To do — Would you retype exactly the lines below, starting with the one that has "Given: Click the Command line label" and going on through the one that has "Screen dimensions: 546x408", with no pictures and nothing else?

____ Source records

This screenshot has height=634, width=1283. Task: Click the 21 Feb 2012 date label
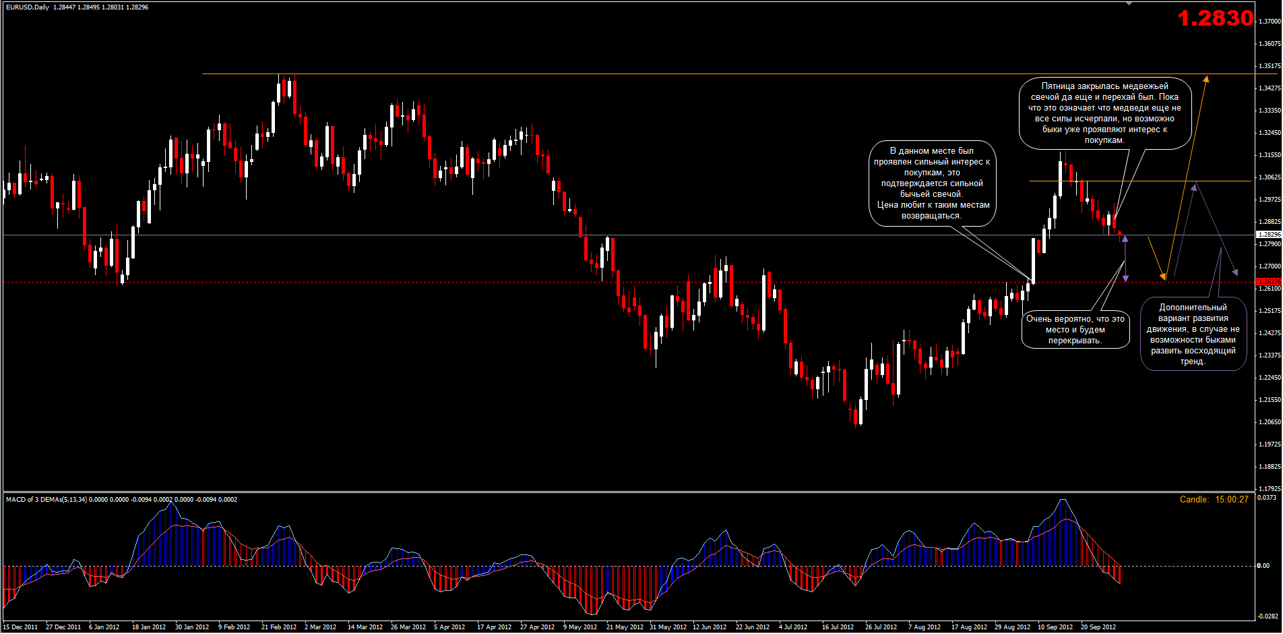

________
____ Source records

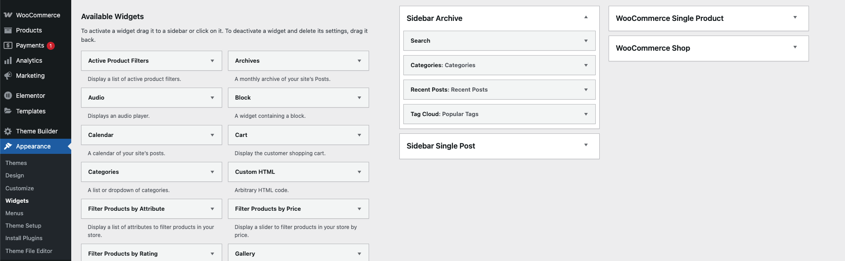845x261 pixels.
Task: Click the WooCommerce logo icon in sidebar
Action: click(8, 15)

________
____ Source records

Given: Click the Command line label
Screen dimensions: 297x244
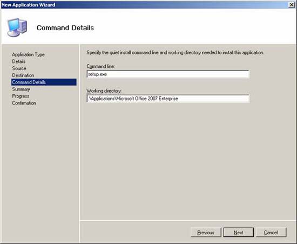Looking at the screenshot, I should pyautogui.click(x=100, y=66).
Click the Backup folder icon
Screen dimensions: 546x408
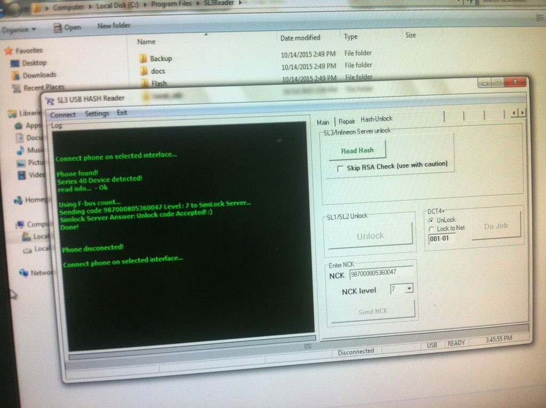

________

Answer area —
Given: Click the Command line label
Screen dimensions: 297x244
Looking at the screenshot, I should pyautogui.click(x=100, y=66).
Click the Backup folder icon
Screen dimensions: 546x408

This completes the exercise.